Solubility of lysozyme in polyethylene glycol-electrolyte mixtures: the depletion interaction and ion-specific effects

Abstract

The solubility of aqueous solutions of lysozyme in the presence of polyethylene glycol and various alkaline salts was studied experimentally. The protein-electrolyte mixture was titrated with polyethylene glycol, and when precipitation of the protein occurred, a strong increase of the absorbance at 340 nm was observed. The solubility data were obtained as a function of experimental variables such as protein and electrolyte concentrations, electrolyte type, degree of polymerization of polyethylene glycol, and pH of the solution; the last defines the net charge of the lysozyme. The results indicate that the solubility of lysozyme decreases with the addition of polyethylene glycol; the solubility is lower for a polyethylene glycol with a higher degree of polymerization. Further, the logarithm of the protein solubility is a linear function of the polyethylene glycol concentration. The process is reversible and the protein remains in its native form. An increase of the electrolyte (NaCl) concentration decreases the solubility of lysozyme in the presence and absence of polyethylene glycol.

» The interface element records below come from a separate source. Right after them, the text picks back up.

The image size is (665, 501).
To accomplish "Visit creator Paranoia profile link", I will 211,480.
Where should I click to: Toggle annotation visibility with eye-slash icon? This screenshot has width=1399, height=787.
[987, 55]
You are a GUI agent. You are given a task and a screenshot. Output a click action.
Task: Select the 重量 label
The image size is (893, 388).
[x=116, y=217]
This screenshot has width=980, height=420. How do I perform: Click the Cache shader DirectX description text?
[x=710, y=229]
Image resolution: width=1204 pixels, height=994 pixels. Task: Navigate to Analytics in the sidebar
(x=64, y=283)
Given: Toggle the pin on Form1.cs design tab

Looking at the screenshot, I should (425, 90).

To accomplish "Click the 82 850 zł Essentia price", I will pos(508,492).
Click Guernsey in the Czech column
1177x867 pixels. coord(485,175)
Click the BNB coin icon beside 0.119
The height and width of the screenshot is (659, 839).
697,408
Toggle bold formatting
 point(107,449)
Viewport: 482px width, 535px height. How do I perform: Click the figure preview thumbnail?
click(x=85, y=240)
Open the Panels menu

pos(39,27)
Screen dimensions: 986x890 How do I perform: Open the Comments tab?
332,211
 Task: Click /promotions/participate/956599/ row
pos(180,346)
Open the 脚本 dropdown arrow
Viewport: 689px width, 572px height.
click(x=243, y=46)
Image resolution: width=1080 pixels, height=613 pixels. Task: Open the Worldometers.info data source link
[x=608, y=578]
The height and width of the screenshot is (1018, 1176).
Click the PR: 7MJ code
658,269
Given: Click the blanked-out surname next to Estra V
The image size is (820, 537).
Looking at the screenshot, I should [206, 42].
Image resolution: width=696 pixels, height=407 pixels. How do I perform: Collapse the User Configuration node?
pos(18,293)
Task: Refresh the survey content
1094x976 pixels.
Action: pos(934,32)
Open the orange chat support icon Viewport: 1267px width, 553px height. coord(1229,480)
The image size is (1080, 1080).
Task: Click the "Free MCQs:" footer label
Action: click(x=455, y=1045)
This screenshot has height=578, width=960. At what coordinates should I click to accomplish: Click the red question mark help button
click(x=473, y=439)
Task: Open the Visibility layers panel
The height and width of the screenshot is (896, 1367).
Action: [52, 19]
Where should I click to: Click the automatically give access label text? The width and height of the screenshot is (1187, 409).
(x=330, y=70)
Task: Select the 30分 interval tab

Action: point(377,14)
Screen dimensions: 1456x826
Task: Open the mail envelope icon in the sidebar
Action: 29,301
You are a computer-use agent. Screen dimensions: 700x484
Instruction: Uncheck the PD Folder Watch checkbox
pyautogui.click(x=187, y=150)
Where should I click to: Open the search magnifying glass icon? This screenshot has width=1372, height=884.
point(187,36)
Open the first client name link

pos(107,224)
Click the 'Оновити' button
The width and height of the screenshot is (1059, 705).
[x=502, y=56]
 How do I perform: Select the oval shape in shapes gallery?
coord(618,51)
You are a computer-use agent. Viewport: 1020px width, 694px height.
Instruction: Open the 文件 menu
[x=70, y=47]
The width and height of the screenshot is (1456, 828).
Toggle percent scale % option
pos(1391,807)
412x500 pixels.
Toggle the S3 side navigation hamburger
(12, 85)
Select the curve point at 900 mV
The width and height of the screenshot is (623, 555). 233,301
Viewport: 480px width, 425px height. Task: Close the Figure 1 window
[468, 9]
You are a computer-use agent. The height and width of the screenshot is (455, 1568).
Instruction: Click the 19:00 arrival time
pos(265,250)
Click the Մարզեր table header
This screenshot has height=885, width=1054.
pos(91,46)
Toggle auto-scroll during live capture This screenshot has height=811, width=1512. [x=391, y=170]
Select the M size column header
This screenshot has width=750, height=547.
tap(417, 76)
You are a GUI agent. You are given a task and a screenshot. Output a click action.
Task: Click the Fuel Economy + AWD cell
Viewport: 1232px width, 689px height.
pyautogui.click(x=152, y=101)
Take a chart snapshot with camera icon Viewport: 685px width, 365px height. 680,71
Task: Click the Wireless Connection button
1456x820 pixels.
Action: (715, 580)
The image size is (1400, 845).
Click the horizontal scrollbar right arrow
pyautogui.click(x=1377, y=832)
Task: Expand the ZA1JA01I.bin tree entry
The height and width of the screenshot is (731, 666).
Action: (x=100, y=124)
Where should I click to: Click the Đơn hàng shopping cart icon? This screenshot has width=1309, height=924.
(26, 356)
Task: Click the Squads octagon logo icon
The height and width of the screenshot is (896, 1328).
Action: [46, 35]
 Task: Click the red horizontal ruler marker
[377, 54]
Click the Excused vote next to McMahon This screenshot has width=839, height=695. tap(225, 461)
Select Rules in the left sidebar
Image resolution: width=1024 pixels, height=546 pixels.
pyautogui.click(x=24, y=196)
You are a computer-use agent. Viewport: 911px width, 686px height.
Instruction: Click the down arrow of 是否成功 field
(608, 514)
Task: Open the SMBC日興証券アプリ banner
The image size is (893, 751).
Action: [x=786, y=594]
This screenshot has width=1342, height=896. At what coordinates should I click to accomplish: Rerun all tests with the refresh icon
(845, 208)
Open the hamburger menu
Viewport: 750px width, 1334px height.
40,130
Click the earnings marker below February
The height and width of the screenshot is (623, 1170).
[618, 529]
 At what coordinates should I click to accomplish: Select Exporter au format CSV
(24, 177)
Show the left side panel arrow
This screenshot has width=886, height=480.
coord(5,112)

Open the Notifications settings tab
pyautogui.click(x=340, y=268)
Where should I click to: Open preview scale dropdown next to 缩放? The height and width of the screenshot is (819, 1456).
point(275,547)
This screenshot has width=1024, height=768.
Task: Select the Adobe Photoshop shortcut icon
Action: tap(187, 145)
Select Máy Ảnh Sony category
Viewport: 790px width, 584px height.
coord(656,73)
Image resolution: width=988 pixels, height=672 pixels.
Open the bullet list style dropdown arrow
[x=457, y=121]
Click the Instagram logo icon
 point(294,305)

The effect can be explained by the screening of the charged amino residues of the protein. The solubility experiments were performed at two different pH values (pH = 4.0 and 6.0), where the lysozyme net charge was +11 and +8, respectively. Ion-specific effects were systematically investigated. Anions such as Br(-), Cl(-), F(-), and H(2)PO(4)(-) (all in combination with Na(+)), when acting as counterions to a protein with positive net charge, exhibit a strong effect on the lysozyme solubility. The differences in protein solubility for chloride solutions with different cations Cs(+), K(+), and Na(+) (coions) were much smaller. The results at pH = 4.0 show that anions decrease the lysozyme solubility in the order F(-) < H(2)PO(4)(-) < Cl(-) < Br(-) (the inverse Hofmeister series), whereas cations follow the direct Hofmeister series (Cs(+) < K(+) < Na(+)) in this situation.

FIGURE 1

Absorbance (λ = 340 nm; T = 25.0°C) during the PEG titration of lysozyme solution at pH = 4.0. Examples are shown for an initial protein solution c₃ = 190 g/L (solid symbols) and c₃ = 160 g/L (open symbols) in 0.20 M NaCl titrated with c₂ = 0.30 g/mL PEG-20,000.

FIGURE 2

Solubility curves of lysozyme at pH = 4.0 in 0.20 M NaCl, obtained by titration with c₂ = 0.60 g/mL PEG-3000 (circles), c₂ = 0.45 g/mL PEG-10,000 (triangles), and c₂ = 0.30 g/mL PEG-20,000 (squares). Lines represent the results of least squares fit of experimental data by Eq. 5.

FIGURE 3

Solubility curves of lysozyme at pH = 4.0 and 6.0 as obtained after titration with c₂ = 0.30 g/mL PEG-20,000 at various NaCl concentrations: 0.20 M (squares), 0.25 M (triangles), and 0.30 M (circles). Solid symbols correspond to pH = 4.0 and open to pH = 6.0. Lines are as for Fig. 2.

FIGURE 4

Solubility curves of lysozyme at pH = 4.0 in 0.20 M NaCl (squares), NaBr (circles, open circles after dialysis; see text), NaH₂PO₄ (diamonds), and NaF (triangles) obtained by titration with c₂ = 0.30 g/mL PEG-20,000. Lines are as for Fig. 2.

FIGURE 5

Solubility curves of lysozyme at pH = 4.0 in 0.20 M NaCl (squares), KCl (circles), and CsCl (triangles) obtained after titration with c₂ = 0.30 g/mL PEG-20,000. Lines are as for Fig. 2.

FIGURE 6

CD spectra before (solid line) and after (dotted line) precipitation of lysozyme for various protein concentrations (c₃). (From bottom to top) 0.57 g/L, 0.30 g/L, and 0.11 g/L. (Inset) ellipticity θ versus protein concentration at λ = 220 nm. Solid symbols correspond to ellipticity before and open after aggregation. The experiment was performed at pH = 4.0 in 0.20 M NaCl and PEG-20,000 (c₂ = 0.30 g/mL).